製作有聲書時,需要以合適的聲紋對有聲書中的角色進行配音,以提升有聲書品質。然而,預設資料庫中的聲紋可能不足以對應有聲書中的所有角色。因此,要如何設計以解決上述問題為本領域重要之課題。When making an audiobook, it is necessary to dub the characters in the audiobook with appropriate voiceprints to improve the quality of the audiobook. However, the voiceprints in the default database may not be sufficient to correspond to all the characters in the audiobook. Therefore, how to design to solve the above problem is an important topic in this field.

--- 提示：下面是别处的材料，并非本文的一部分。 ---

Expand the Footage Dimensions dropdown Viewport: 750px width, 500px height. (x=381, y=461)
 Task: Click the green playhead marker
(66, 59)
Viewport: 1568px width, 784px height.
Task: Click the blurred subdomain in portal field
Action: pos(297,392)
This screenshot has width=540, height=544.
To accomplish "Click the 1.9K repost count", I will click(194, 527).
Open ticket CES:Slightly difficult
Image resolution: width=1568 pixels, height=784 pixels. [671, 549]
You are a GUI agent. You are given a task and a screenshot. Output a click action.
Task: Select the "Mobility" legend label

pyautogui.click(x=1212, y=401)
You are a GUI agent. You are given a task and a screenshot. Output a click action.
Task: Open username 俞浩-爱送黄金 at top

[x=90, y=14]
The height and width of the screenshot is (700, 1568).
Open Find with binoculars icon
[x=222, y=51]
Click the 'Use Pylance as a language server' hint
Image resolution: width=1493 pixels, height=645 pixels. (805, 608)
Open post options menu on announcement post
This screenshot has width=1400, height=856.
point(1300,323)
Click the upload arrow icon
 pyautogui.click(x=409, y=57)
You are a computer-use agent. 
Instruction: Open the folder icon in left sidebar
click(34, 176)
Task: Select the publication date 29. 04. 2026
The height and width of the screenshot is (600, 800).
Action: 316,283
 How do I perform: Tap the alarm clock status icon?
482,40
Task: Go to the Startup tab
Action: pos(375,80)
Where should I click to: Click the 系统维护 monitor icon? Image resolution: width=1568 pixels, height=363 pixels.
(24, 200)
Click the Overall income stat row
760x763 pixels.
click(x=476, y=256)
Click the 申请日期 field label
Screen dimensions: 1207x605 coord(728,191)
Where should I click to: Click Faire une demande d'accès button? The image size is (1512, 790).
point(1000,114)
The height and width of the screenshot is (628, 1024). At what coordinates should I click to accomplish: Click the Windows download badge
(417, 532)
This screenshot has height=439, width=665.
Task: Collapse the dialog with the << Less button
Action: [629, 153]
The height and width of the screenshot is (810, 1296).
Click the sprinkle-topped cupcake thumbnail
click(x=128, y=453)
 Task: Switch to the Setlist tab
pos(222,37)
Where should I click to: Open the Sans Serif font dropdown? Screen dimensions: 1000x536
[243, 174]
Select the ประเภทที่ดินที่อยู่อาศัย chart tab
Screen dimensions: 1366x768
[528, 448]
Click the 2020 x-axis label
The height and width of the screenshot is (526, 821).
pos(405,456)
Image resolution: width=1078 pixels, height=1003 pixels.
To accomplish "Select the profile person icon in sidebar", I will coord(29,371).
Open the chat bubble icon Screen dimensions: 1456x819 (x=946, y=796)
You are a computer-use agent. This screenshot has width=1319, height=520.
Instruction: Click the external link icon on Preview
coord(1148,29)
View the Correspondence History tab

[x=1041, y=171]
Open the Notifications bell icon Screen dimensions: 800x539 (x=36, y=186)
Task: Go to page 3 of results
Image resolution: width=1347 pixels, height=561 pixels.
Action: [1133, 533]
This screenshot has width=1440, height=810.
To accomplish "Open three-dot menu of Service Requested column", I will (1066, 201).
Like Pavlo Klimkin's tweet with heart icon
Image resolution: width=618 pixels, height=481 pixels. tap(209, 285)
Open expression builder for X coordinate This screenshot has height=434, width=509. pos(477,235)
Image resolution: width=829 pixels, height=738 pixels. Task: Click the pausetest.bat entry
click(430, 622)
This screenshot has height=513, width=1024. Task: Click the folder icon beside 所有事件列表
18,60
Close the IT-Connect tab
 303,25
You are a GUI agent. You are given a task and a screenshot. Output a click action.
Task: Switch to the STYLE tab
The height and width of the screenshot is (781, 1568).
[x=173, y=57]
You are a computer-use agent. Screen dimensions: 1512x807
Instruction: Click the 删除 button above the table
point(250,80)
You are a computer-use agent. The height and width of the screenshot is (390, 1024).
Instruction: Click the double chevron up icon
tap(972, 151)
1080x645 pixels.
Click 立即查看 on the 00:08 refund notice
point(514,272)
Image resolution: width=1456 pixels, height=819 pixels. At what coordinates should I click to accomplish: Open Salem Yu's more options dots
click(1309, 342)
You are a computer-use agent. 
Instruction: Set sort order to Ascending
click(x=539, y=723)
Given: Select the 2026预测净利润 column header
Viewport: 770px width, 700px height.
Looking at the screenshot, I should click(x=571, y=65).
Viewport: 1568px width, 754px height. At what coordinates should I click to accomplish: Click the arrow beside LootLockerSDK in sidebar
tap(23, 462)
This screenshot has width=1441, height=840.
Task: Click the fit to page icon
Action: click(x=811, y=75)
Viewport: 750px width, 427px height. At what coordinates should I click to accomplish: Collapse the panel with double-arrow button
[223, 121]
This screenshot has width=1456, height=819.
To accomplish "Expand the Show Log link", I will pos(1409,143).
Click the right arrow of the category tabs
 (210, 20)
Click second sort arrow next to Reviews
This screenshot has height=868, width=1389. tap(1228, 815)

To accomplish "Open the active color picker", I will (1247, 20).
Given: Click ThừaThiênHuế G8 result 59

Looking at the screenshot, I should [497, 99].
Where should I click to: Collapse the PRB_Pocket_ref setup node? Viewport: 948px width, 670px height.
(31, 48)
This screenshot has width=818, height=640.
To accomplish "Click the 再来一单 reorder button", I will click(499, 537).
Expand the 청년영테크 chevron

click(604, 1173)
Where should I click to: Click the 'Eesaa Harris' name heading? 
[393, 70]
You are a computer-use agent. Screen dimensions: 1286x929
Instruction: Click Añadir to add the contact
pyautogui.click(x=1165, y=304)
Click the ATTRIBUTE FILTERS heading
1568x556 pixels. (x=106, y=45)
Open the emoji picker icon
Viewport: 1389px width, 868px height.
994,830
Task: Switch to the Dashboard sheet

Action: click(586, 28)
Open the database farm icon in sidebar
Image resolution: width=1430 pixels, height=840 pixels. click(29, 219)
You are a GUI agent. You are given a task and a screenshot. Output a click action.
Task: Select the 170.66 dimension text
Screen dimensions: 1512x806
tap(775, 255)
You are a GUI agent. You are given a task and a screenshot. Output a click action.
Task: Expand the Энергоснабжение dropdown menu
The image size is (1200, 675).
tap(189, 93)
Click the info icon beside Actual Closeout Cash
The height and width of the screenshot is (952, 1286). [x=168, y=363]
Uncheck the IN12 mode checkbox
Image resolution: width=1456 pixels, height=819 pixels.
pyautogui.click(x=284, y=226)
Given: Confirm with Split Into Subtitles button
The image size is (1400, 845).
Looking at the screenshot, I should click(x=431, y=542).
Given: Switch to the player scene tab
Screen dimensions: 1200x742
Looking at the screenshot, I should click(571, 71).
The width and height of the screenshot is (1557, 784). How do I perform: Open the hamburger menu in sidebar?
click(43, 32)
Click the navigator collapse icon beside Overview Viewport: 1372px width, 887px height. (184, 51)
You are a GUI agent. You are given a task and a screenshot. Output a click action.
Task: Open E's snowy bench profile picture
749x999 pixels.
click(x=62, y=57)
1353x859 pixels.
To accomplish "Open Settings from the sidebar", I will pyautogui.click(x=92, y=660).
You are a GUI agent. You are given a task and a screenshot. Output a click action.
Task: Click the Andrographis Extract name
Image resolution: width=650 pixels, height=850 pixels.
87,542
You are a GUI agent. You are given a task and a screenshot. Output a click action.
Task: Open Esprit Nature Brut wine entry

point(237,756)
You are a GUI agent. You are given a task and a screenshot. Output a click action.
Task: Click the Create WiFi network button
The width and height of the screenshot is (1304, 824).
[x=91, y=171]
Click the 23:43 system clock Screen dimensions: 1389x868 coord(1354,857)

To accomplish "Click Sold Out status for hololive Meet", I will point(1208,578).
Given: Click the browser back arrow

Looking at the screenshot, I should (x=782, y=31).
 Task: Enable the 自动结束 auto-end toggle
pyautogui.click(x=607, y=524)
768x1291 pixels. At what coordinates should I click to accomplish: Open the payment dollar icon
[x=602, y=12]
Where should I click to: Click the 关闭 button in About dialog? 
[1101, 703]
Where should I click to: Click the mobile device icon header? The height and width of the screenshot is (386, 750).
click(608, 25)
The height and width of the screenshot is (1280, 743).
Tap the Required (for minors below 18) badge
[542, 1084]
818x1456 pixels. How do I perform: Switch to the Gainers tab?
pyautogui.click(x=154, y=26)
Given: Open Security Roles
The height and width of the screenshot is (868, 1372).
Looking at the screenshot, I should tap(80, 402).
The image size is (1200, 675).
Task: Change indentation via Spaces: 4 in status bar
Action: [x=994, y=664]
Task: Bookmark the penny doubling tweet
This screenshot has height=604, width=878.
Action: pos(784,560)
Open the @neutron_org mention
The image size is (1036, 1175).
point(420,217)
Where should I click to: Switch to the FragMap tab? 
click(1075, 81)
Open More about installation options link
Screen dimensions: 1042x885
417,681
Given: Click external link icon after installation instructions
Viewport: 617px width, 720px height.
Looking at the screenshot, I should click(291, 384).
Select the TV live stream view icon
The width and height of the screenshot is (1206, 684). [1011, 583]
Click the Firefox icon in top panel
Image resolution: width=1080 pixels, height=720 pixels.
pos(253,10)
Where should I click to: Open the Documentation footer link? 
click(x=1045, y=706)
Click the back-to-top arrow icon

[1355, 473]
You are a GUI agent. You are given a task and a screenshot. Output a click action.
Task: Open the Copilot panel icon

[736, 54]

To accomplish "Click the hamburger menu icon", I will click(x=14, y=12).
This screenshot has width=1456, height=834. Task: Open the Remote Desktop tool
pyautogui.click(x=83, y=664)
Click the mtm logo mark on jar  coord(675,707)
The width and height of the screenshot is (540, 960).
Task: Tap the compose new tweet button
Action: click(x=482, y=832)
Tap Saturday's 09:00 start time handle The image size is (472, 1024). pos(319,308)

本發明實施例包含一種產生語音的方法。方法包含:提取角色資訊;配對角色資訊與多個預設聲音參數;當角色資訊不符合預設聲音參數時,從預設聲音參數中選擇相應角色資訊的至少一原聲音參數,並依據上述至少一原聲音參數產生至少一新增聲音參數,上述至少一新增聲音參數對應於角色資訊;以及依據上述至少一新增聲音參數產生對應的語音。The embodiment of the present invention includes a method for generating speech. The method includes: extracting character information; matching the character information with a plurality of preset sound parameters; when the character information does not match the preset sound parameters, selecting at least one original sound parameter corresponding to the character information from the preset sound parameters, and generating at least one additional sound parameter based on the at least one original sound parameter, wherein the at least one additional sound parameter corresponds to the character information; and generating corresponding speech based on the at least one additional sound parameter.
本發明實施例包含一種產生語音的系統。系統包含儲存單元及處理器。儲存單元儲存多個預設聲音參數。處理器耦接儲存單元,經由儲存單元存取預設聲音參數,並於角色資訊不符合預設聲音參數時,依據預設聲音參數中至少一原聲音參數產生對應角色資訊的至少一新增聲音參數,且依據至少一新增聲音參數產生語音。The embodiment of the present invention includes a system for generating speech. The system includes a storage unit and a processor. The storage unit stores a plurality of preset sound parameters. The processor is coupled to the storage unit, accesses the preset sound parameters through the storage unit, and generates at least one newly added sound parameter corresponding to the character information according to at least one original sound parameter in the preset sound parameters when the character information does not conform to the preset sound parameters, and generates speech according to the at least one newly added sound parameter.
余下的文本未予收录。